Membidik Segmen yang Terabaikan
Banyak ceruk pasar motor listrik yang masih kosong dan bisa menjadi sasaran tepat bagi program nasional. Misalnya, motor listrik untuk kebutuhan niaga dan logistik ringan, seperti kendaraan pengangkut barang di perkotaan dan perdesaan. Saat ini, moda transportasi tersebut masih didominasi oleh motor bensin, sehingga konversi ke listrik bisa menjadi terobosan. Selain itu, motor listrik untuk penggunaan di sektor pertanian, perikanan, atau kawasan wisata yang belum banyak dilirik. Spesifikasi yang dibutuhkan mungkin berbeda dengan motor konsumen harian, sehingga program nasional bisa mengisi kebutuhan khusus tersebut tanpa bersinggungan dengan produk komersial.
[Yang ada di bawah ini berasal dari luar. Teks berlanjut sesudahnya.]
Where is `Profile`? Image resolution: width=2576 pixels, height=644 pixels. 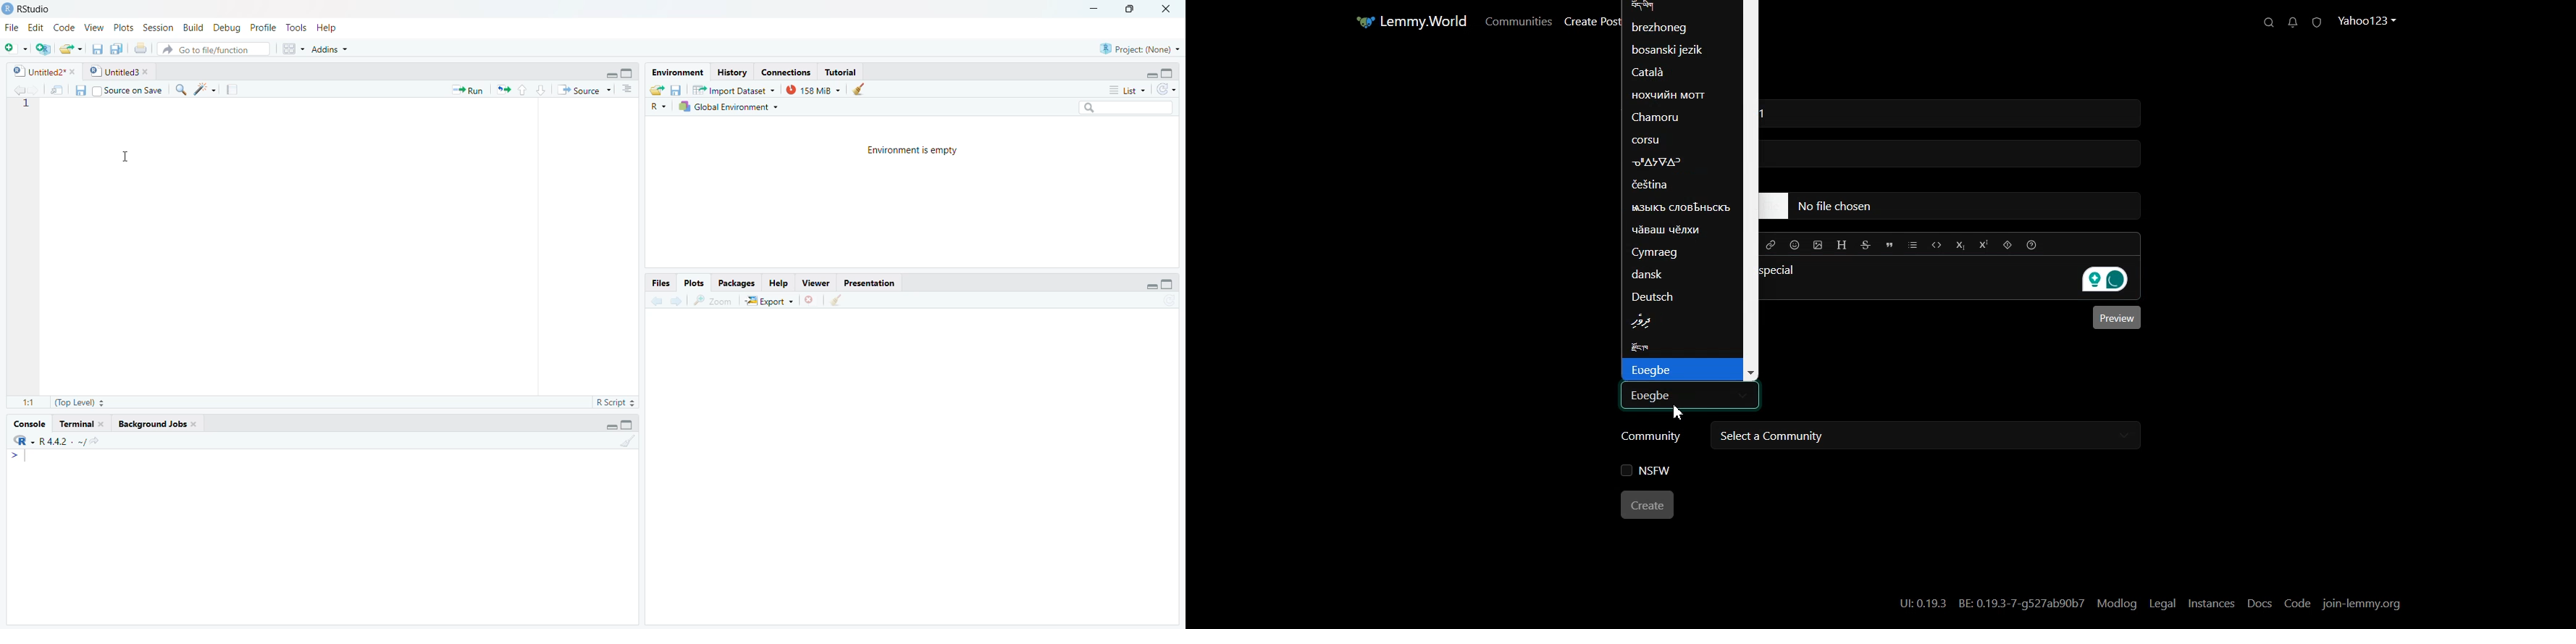 Profile is located at coordinates (264, 27).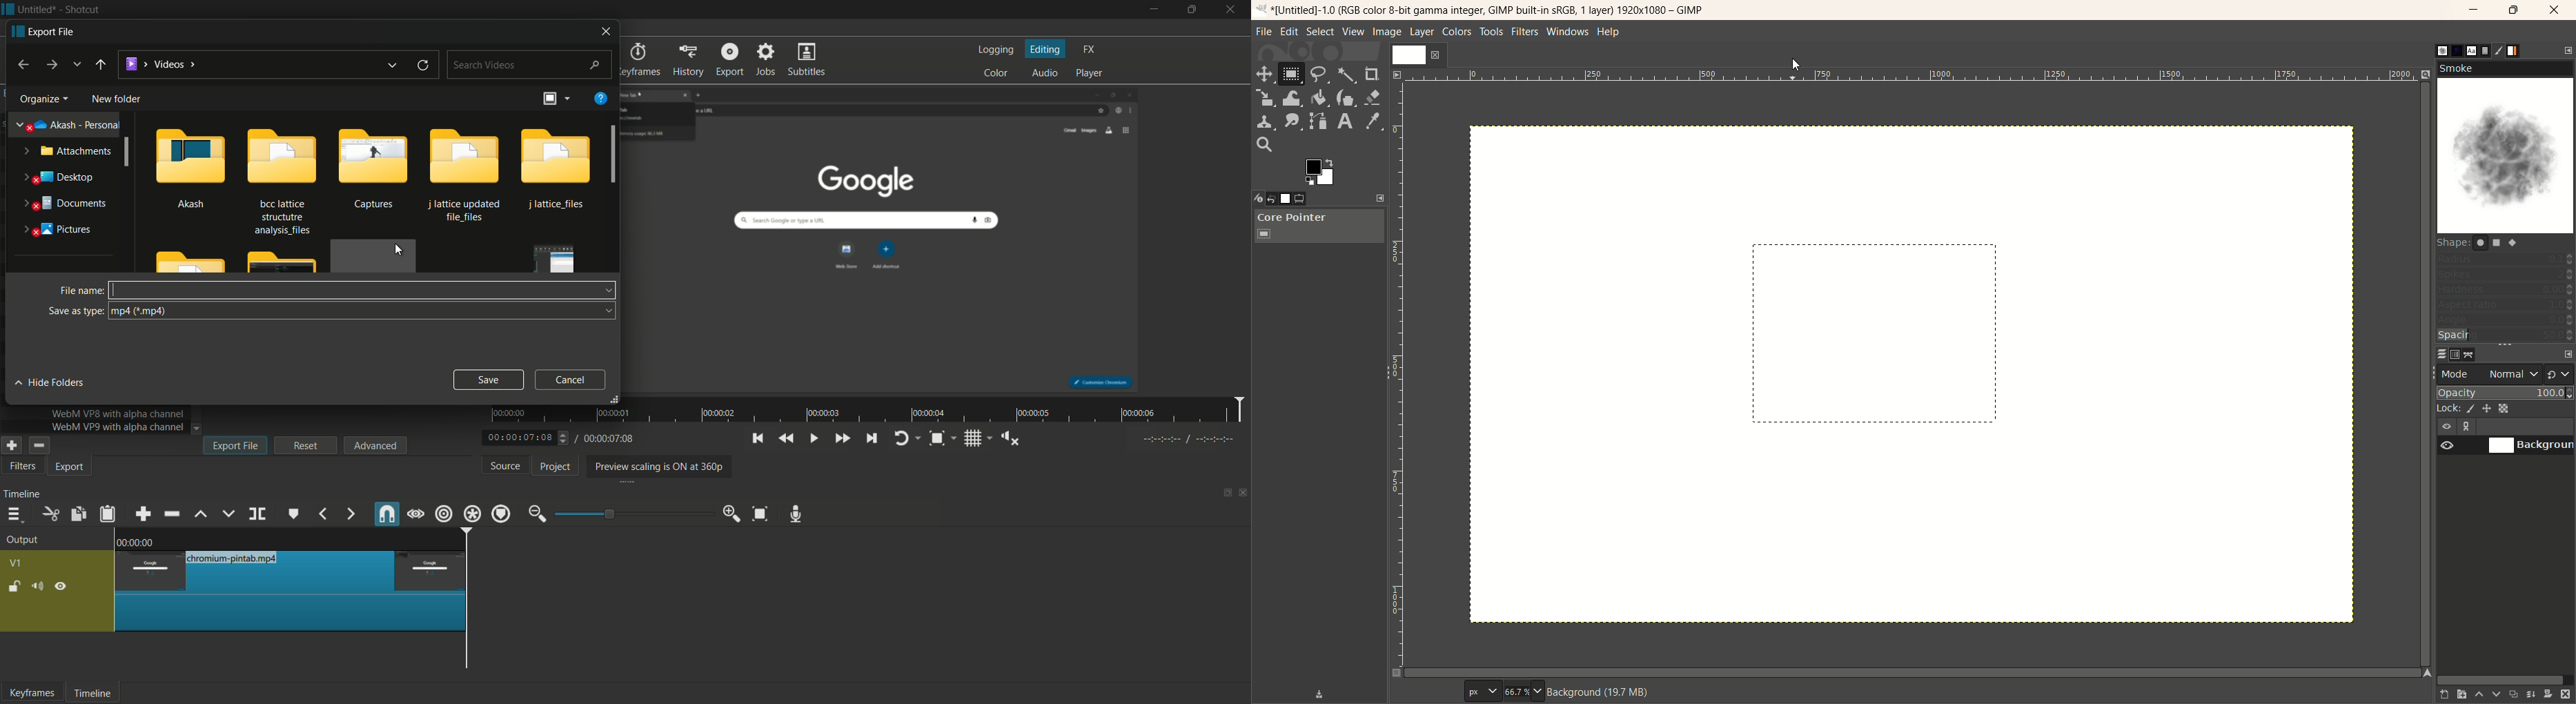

Pemerintah juga bisa mengembangkan model bisnis baterai tukar (battery swap) yang terintegrasi untuk kendaraan niaga, menciptakan ekosistem baru yang tidak merusak tatanan pasar yang ada.
Sinergi dengan Produsen Lokal
Alih-alih bersaing, motor listrik nasional semestinya melibatkan produsen lokal dalam rantai pasoknya. Dengan menjadi off-taker komponen dari perusahaan dalam negeri, program ini justru akan menggairahkan industri penunjang. Model kolaborasi semacam ini telah sukses di negara-negara yang mengembangkan kendaraan listrik nasional, seperti di China dan India. Produsen lokal, yang kini mungkin hanya bermain di segmen rakitan, bisa naik kelas menjadi pemasok komponen inti. Hal ini akan memperkuat fondasi industri motor listrik nasional secara keseluruhan. Pemerintah bisa menetapkan standar nasional yang kompatibel sehingga produk-produk lokal pun bisa memenuhi kebutuhan program, menciptakan win-win solution.
Arah Kebijakan yang Berkelanjutan
Motor listrik nasional di bawah komando Prabowo memiliki potensi besar sebagai ikon kebanggaan, tetapi harus dikawal agar tidak menjadi proyek yang sia-sia. Dengan menghindari ceruk pasar yang sudah diperebutkan, fokus pada segmen yang belum tergarap, serta menggandeng industri lokal, program ini bisa menjadi lokomotif pertumbuhan baru. Pemerintah perlu segera melakukan pemetaan pasar secara komprehensif dan berdialog dengan para pemangku kepentingan agar motor listrik nasional benar-benar lahir sebagai solusi, bukan masalah baru. Momen ini adalah ujian bagi visi besar Prabowo untuk mewujudkan kendaraan listrik karya anak bangsa tanpa mematikan mereka yang selama ini telah memulainya.